How has your artistic practice changed over time?
Incorporating the internet and Instagram has been the biggest change. It’s strange and addictive platform, and I would argue that no one really sees the work on Instagram but instead a sort of skewed imitation of it.
Which artistic movements do you most identify with?
How do you work? Can you tell us about your process?
I have two streams of work.
The first is the physical work. I come from a photorealistic drawing background and after many years the merit of it was lost on me. Explained within it’s name, photorealism is using a traditional medium such as painting or drawing with the intention of mimicking photography. Wanting to critique this method of working (i.e why not just take a photograph?). I started taking photographs that were then digitally manipulated to look like my previous photorealistic drawings by applying textures and slight distortions. The images are then covered in a layer of paraffin wax that creates a mask of the image and diffuses them. I call these works meta-drawings.
The other stream of my work is using Instagram. I take installation photos from existing galleries and edit my artworks into these photos, presenting them as archive photos of actual exhibitions that I have had (meta-exhibitions).
What is your dream project?
Being able to realise any project I want digitally is interesting as I really have no limitations on what I can do other than my own imagination – which is a bit daunting. There’s no gallery/venue I can’t stage an exhibition at and I could even place my work on the moon if it was relevant to the project.
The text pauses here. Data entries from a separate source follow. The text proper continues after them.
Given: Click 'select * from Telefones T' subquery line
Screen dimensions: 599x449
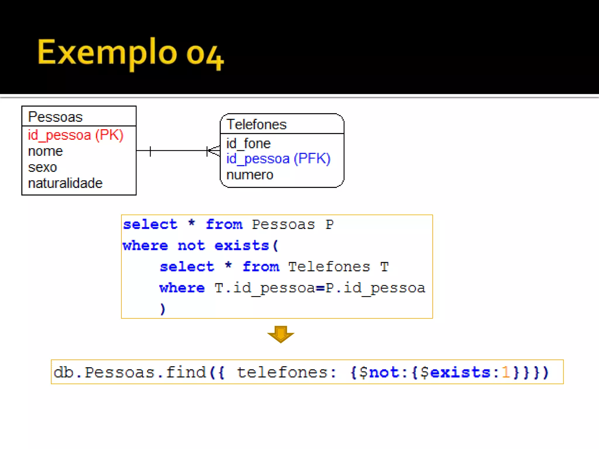Looking at the screenshot, I should tap(274, 267).
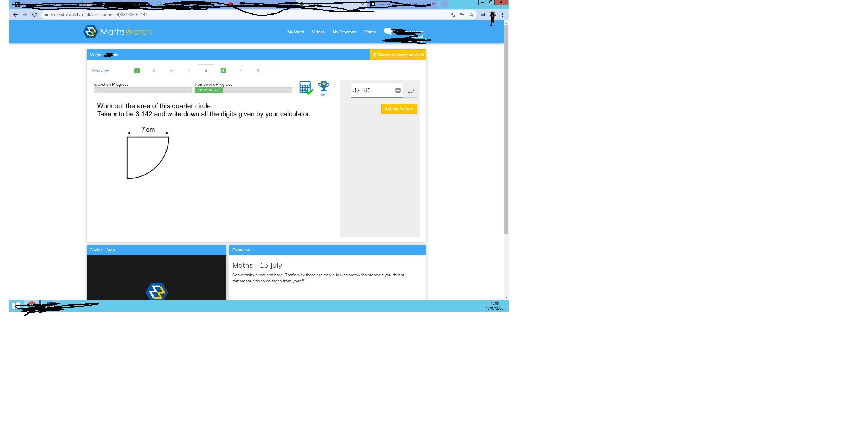Open the Extras menu
The height and width of the screenshot is (439, 863).
coord(370,32)
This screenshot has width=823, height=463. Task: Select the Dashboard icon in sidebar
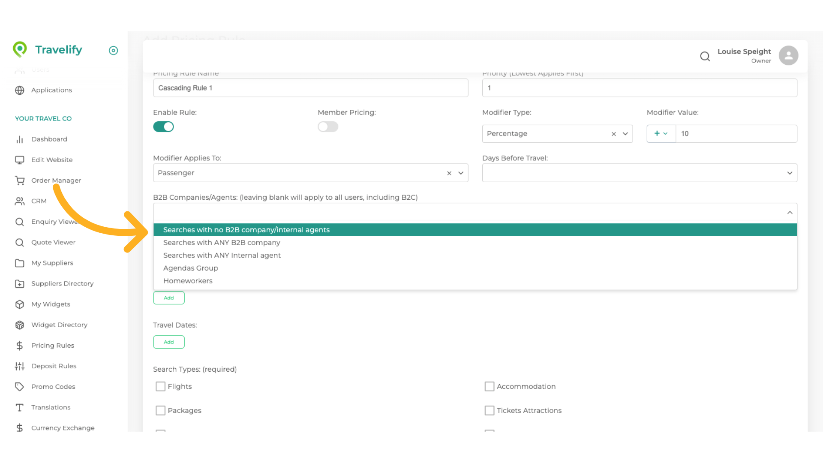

Where would you like to be in 5 years?
I would like to incorporate VR (virtual reality) into my work. I am absolutely fascinated by it and it’s only a matter of time before the kinks are ironed out with the current technology and it becomes more accessible for public use. “Want to see my new work? Sure, just put on your headset, login to my gallery and I’ll show you through” – will become a common conversation.
What would you like people to experience or get from viewing your current exhibition?
I’d like people to question their inherent hierarchies when looking at a work and the differences between looking at something on your phone screen with all it’s implied contexts and qualities.
James Little’s solo exhibition FW16 can be seen at Artereal Gallery until 25 June, 2016.